Sunday, 11 July 2010

Crucifying our prayers: praying for others over ourselves

This continues my series on the cross of Christ and prayer. I previously posted on how the cross of Christ gives us access to God in prayer. Now I’ll post some reflections on what it means for the cross of Christ to shape our prayers.

There’s nothing wrong in praying for ourselves. Jesus did, in Gethsemane. The believers prayed together for boldness to resist persecution (Acts 4:24-30). Paul commands us not to be anxious about anything, but to pray about everything (Php 4:6).

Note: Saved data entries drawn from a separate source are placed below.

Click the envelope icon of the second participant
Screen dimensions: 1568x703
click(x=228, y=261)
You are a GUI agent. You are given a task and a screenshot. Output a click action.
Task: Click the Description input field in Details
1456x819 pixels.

However, we mustn’t only pray for ourselves. Jesus prayed for others (Luke 22:31-32). In fact, his whole incarnate life in this world was for others. He was a living sacrifice (Mark 10:45; Php 2:5-11). And now, as our risen high priest, he still prays for us (Rom 8:34; Heb 7:24-25). The NT is full of examples of people praying for others (Acts 12:5; Php 1:3-5; etc), and requests for mutual prayer (Col 4:2-4; Heb 13:18-19; etc).

So, one aspect of letting the cross shape our prayers is simply praying for others. It shows we aren't just obsessed with ourselves, but are concerned for others – which is exactly the attitude that sent Jesus to the cross.